To Hell with Dungeons & Dragons ! ! !

<sniping (most of) the unnecessary political references>

I want D&D 5e to scare fundamentalists again. Full blown fire and brimstone from every pulpit.

I want to see Mommies panicking across Real America. Website upon website with tearful columns about how teens who used to be so quiet in their rooms playing MMOs are now "doing that D&D thing with their friends!"

THAT is the D&D I want to play! :)

Heh. For personal reasons Eric's Grandma won't let me go into, there's a devil on my left shoulder cackling the same thoughts. I've had a rough year, in part due to a certain type of conservatively minded folks, and a little gratuitous Satan's-gateway-style D&D sounds pretty good to me right about now.

=-=-=-=-=

» **PROBLEM DESCRIPTION**: Please sum up the Dungeons & Dragons passage in two sentences. The listing after this point has nothing to do with the Dungeons & Dragons passage.

» **MATERIAL**:

=-=-=-=-=

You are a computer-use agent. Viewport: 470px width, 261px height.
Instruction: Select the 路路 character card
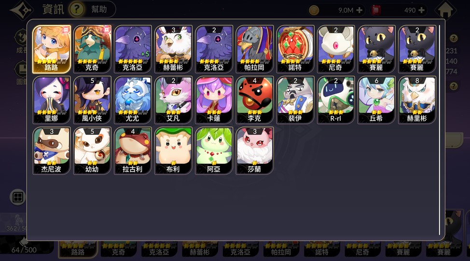coord(52,49)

=-=-=-=-=

» **FULL OUTPUT**: The Dungeons & Dragons passage wishes for D&D 5e to frighten fundamentalists again, with fire and brimstone from every pulpit and panicking mothers writing tearful online columns about teens who once played MMOs quietly in their rooms and now play D&D with friends. It then echoes that wish, citing a rough year partly caused by a certain type of conservatively minded folks and saying a little gratuitous Satan's-gateway-style D&D sounds pretty good right now.